Alex Fong Lik-Sun's "Large Small Heart" (Obviously an over-literal translation and by no means reflect the actual meaning of the name) vs. Ekin Cheng's "The Era of Love"

Of course, Mark Lui is not the only one - Mark Lui's protege Justin Lo's "Headline News" (sang by a less talented guy in the crapfest Love@First Note) has been known to combine TWO sources (only one is in this post though): The Stylistics' "You Make me Feel Brand New" and Bondy Chiu's "Joy-seeking" (I knew that chorus sounds familar!), and Even Eason Chan's "Bad Habits" seem to resemble Rufus Wainwright's "Cigarettes and Chocolate Milk."

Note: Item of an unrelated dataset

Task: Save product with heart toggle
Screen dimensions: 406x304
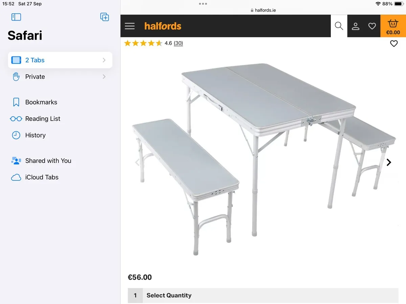Action: (393, 44)

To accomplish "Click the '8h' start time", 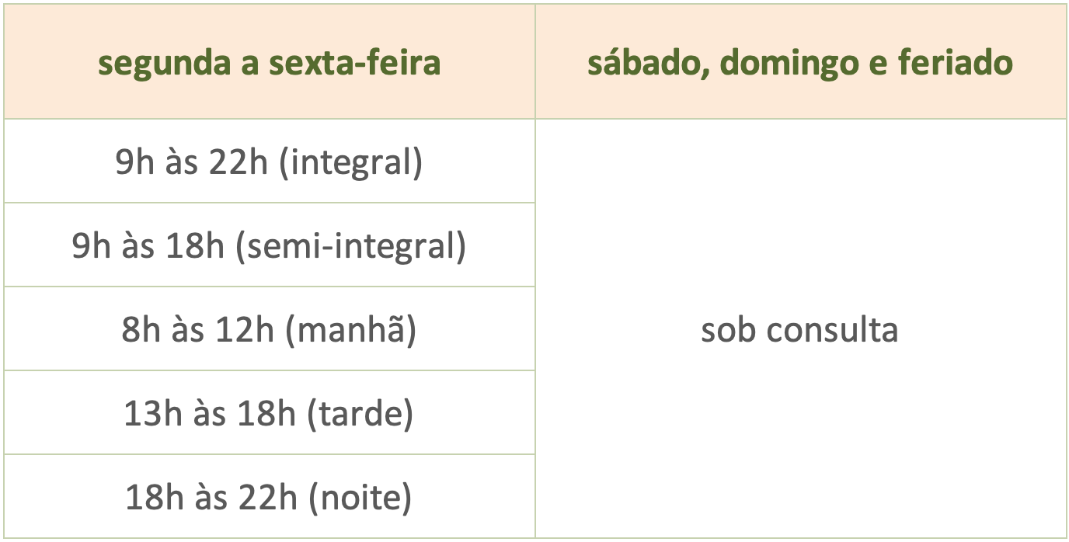I will point(140,330).
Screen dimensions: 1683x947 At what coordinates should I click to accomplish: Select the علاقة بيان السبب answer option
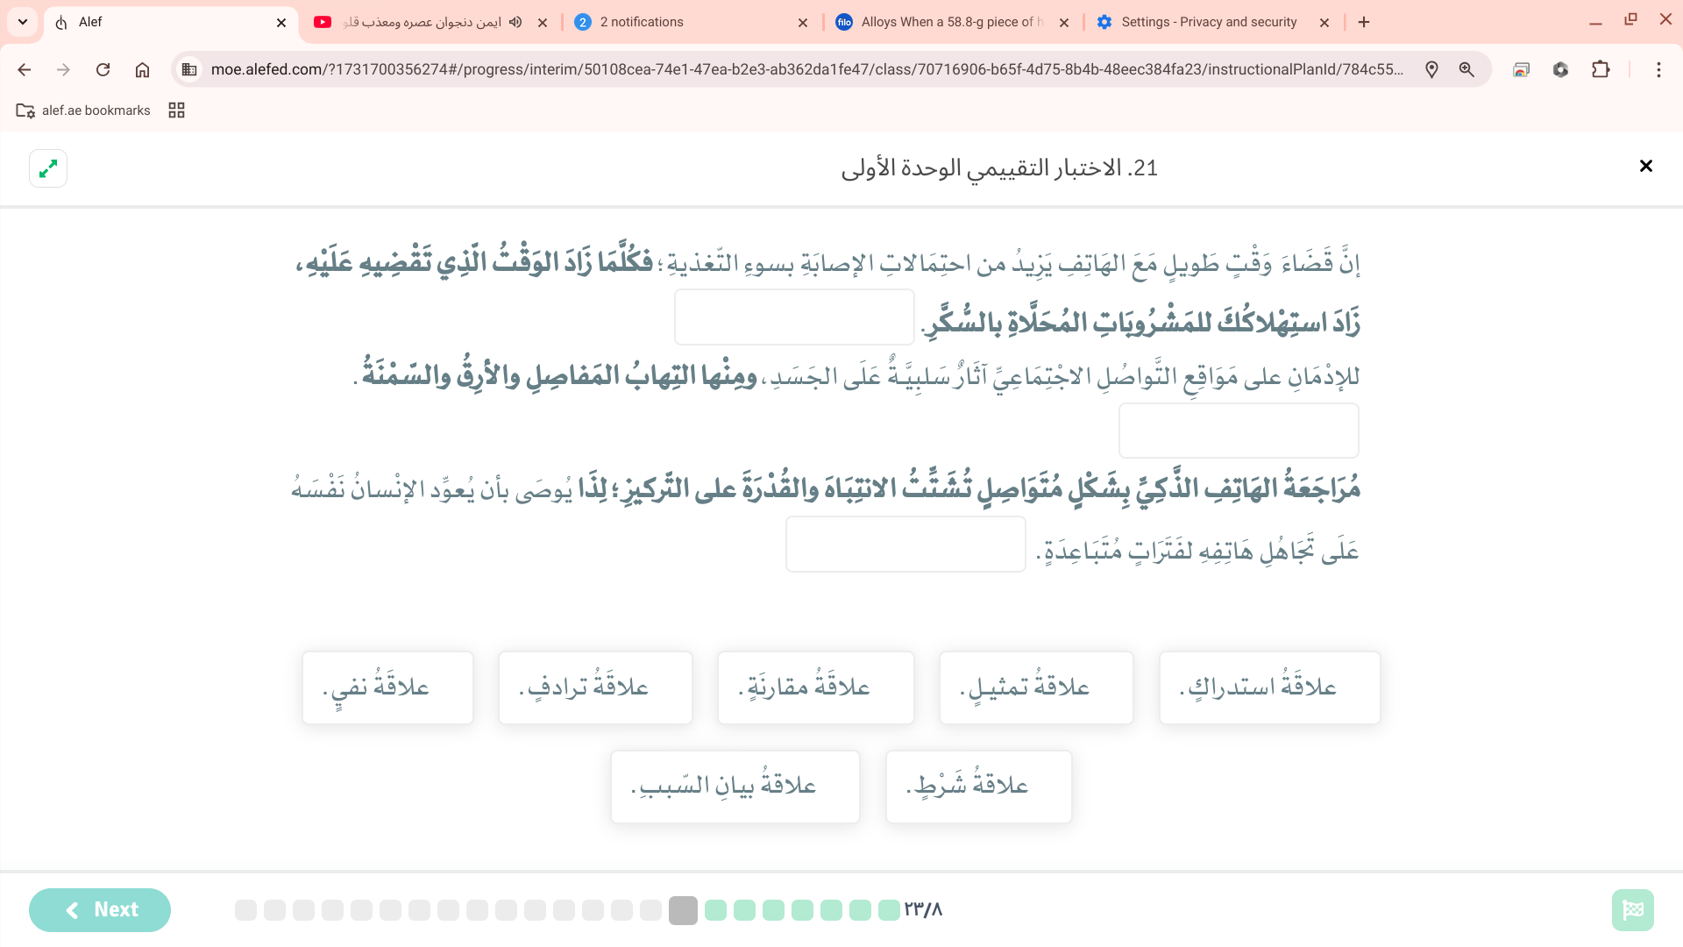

It even happened to Joey Yung, and according to this report, this is the response by manager Mani Fok:


"Regarding the issue of copyright, the copyright holder company of the song has already been defunct for years, so there's no problem."

Someone on a forum that broke the news said there's no music in Hong Kong, just an entertainment industry, I'm inclined to agree.

Then again, it's not like America's music industry isn't similarly derivative:

Usher's Yeah vs. Chris Brown's Run It.

The Frays' Over My Head vs. How to Save a Life (holy shit, it's the same chorus!)

I do have an example for Japan, but I can't find the necessary clips on Youtube, so let's just say that they do it too.

- Another Hong Kong, littleoslo, has a line-up of bad album covers from Mainland Chinese CDs. Don't worry about the captions, some of them are funny anyway.

- Dave's Trailer Page has a nice 7-minute clip of Spiderman 3. It looks interesting, despite it being more of the same stuff.

- I was happy when MTV started the MTV Chi network, although I had no idea how they were going to pull it off (I would've done a MTV East Asia to combine Korean, Japanese, and Chinese pop together, but that's just me). And I never found out how they made it work because they never managed to put it on cable in San Francisco, and now it's shutting down for good. Like the AZN TV network, MTV has announced that it will shut down operations of the MTV World Division (this does not include its subsidiaries in other parts of the world) at an yet-to-be-determined time.

I say their biggest mistake was that they couldn't roll it out to large Asian-American communities and college campuses, so people who actually wanted to watch it couldn't. Of course, I don't work in cable, but even if they couldn't get that type of plan ready before they started, then they failed before they even started operations.

- Oricon talks about this season's Japanese dramas, and The Flower Boys'
(Again, I know what the official title is, it's just my name to mock them) popularity seem to reach almost every age group surveyed (except people in their 40s, who rate it second). Not so fortunate is Karei Naru Ichizoku, who find its biggest fans in those 30 and above (given its grand 70s rich family epic background, that's not a surprise), and of course, the most consistent performer of the bunch is Haken no Hinkaku, who find itself in the high 70s among all age groups. With all these dramas ending this upcoming week, it should be interesting to see just how top will they go. Haken No Hinkaku will see itself at 3rd for sure, but will the flower boys beat out the steel-producing/bank-swallowing family?